The request was filed in conjunction with a revised bankruptcy-exit plan from the company, filed on Oct. 8. The new plan would slash some $10 billion in debt from its books, boosting recoveries for the creditors that have thrown their support behind its restructuring efforts as well as for those who have yet to come on board.

The new plan carries the support of senior creditors holding about $12 billion of a debt load that totals more than $18 billion and “is the product of hard-fought negotiations,” CEOC previously said in court papers.

On Thursday, athletic retailer City Sports Inc. will ask for bankruptcy-court approval of its plan to sell a group of its stores to liquidators, as it searches for another bidder to continue operating the bulk of its outlets.

At the hearing Thursday, lawyers for the company are also expected to announce whether the effort to find a buyer for the 18 stores it hopes will remain operational was successful—or if those also will be shuttered.

City Sports entered bankruptcy with a plan to immediately liquidate eight of its locations.
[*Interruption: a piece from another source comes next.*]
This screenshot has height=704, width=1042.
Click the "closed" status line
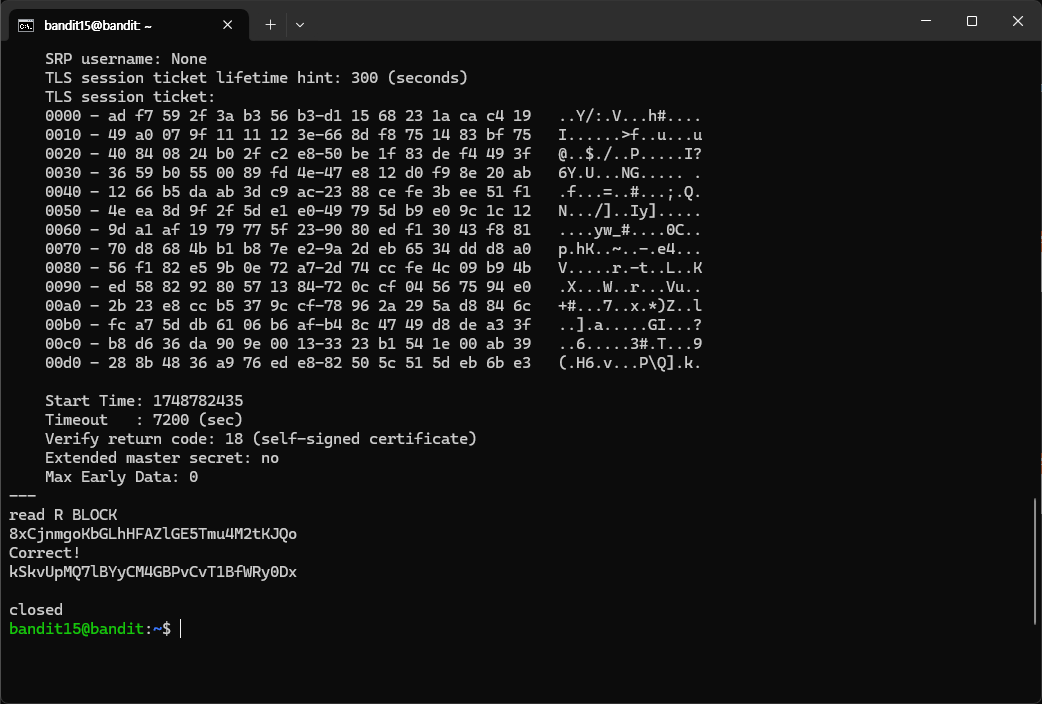(36, 610)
The hearing Thursday will determine whether Tiger Capital Group can begin going-out-of-business sales at those eight stores the next day, Friday.

Founded in 1983, City Sports sells athletic apparel and equipment at stores scattered throughout the Northeast.

Invention Startup Quirky Inc. will on Friday ask a bankruptcy court to approve its plan to dole out more than $2.6 million in bonuses to employees, including four executives.

The company has asked to keep most of the details of the bonus plan a secret, but a bankruptcy watchdog is objecting to that request.

Details that were made public show that the plan would pay $1.6 million to four executives, based on an incentive structure linked to the outcome of the sale of Quirky’s assets.

A second plan is aimed at retaining 42 employees with $1 million in payments, between 20% and 25.5% of those employees’ salaries, as Quirky works to successfully sell its business.

Quirky, founded in 2009, filed for bankruptcy last month to execute a sale of its Wink business, a smart home electronics developer, amid a cash crunch. The company has received a $15 million offer for Wink.

-Jacqueline Palank contributed to this article.